He moved his light around in the other branches. “You think you can climb it, son?”

I looked up at the trunk. It was too big for me to reach all the way around, but I was pretty sure I could “coon it” up to the first limb. The vines would either help or hinder me. I took off my belt and passed it through the handle of my lantern and looped it over my shoulder. I stepped up to the tree and hollered at Smokey. He leaned up on the bark and howled a few times, and I wrapped my legs and arms around the trunk as far as they would go. By pulling up with my arms and legs, I could usually gain about 8 inches with each effort, depending on how big the tree was.

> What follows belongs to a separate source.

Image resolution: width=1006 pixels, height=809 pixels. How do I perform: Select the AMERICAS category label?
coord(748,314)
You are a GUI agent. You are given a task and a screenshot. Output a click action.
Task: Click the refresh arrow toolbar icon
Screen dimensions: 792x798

I found out quickly that the vines were going to present a problem. They were between me and the tree, keeping my belly pushed away and making it hard for me to get a good grip. Mr. Richard saw I was having a hard time getting started, so he came over and pushed me up as high as he could reach, then stood back and watched. He always had great faith in my ability as a tree climber, and he bragged on me every chance he got.

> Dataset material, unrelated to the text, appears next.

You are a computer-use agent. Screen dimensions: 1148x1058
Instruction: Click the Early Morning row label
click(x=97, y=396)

I made it up past the thickest of the vines, but my arms were aching and tiring quickly. I knew I couldn’t rest until I made it to the first limb, so I kept doggedly gripping, higher and higher into the black night. When I finally touched that limb, it was strong and live and as big around as my leg. I hauled myself up on top, and straddling the limb, rested for a few minutes. Both of us shined the coons again to see how much farther I had to go, and that’s when I got a very big surprise. There were three coons up there all right, but the one in the middle was snow white. I could hardly believe it. Mr. Richard’s light must have been too dim for him to see it.

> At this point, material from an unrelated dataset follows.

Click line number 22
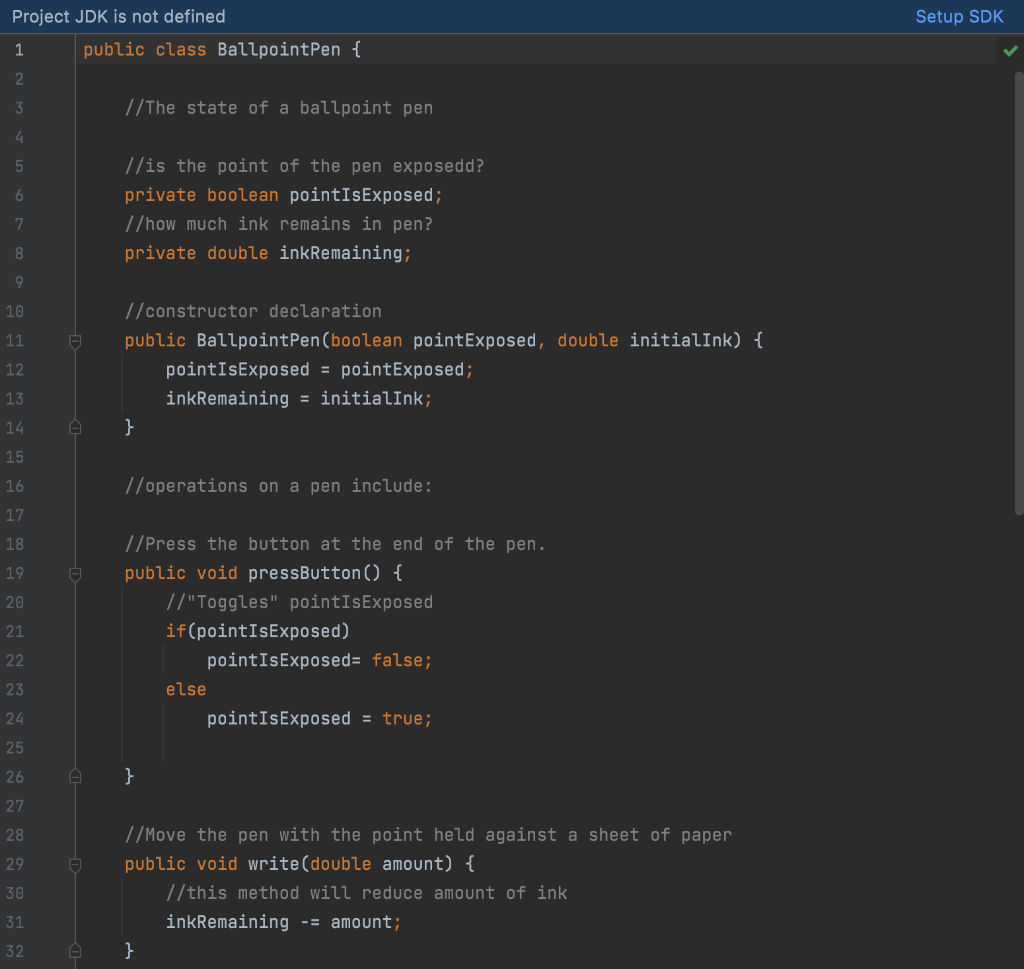 coord(18,660)
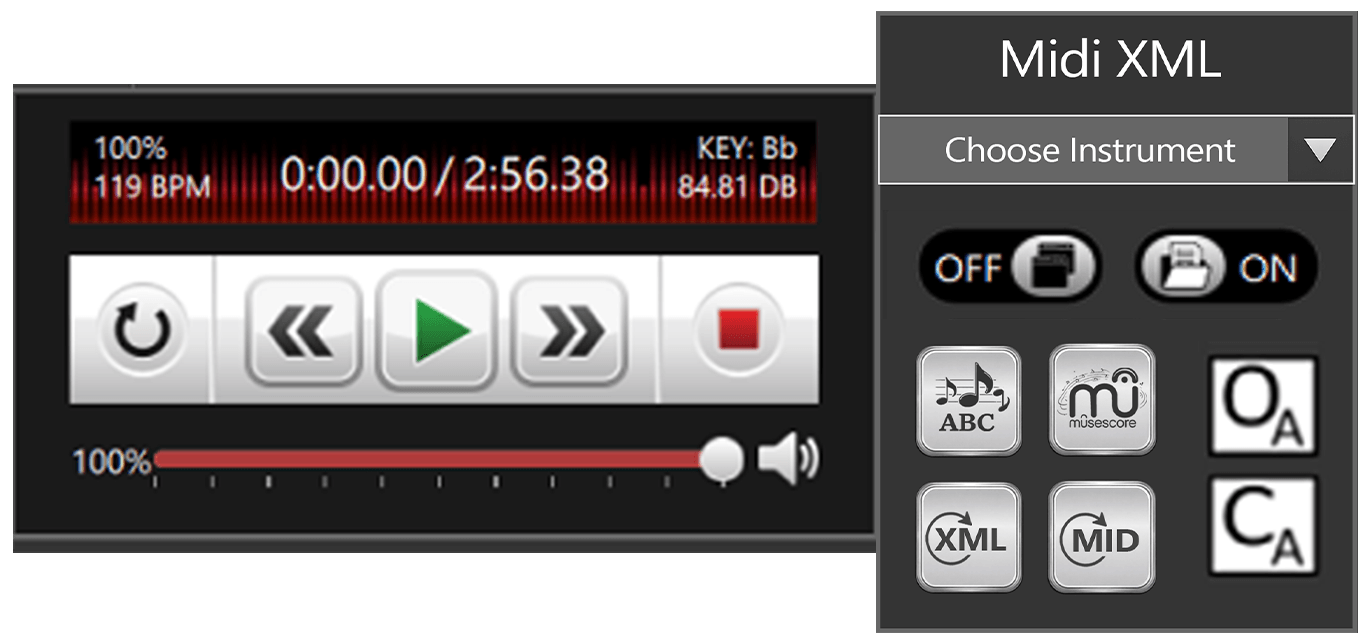Click the loop/restart circular arrow icon

(x=141, y=330)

“Hey, Mr. Richard,” I yelled. “One of these coons is white.”

“Aw, Larry,” he laughed, “don’t be pulling my leg like that. Get on up there and jump one of ’em out.”

I thought I might be seeing things so I stood up on the limb and climbed higher in the tree, about 15 more feet. I got directly under the coons and they backed up a little and bunched together, huddling fearfully in the glare of the light and from the racket the dogs were making at the base of the tree. The dogs knew a coon was about to come sailing into their midst, and they were ready to fight. I couldn’t decide what to do at first. I couldn’t figure why three grown coons would be running together and climbing the same tree. That was the reason the dogs had been messed up so bad on the track. Young coons will run together like that in roastin’ ear season, but this was the dead of winter.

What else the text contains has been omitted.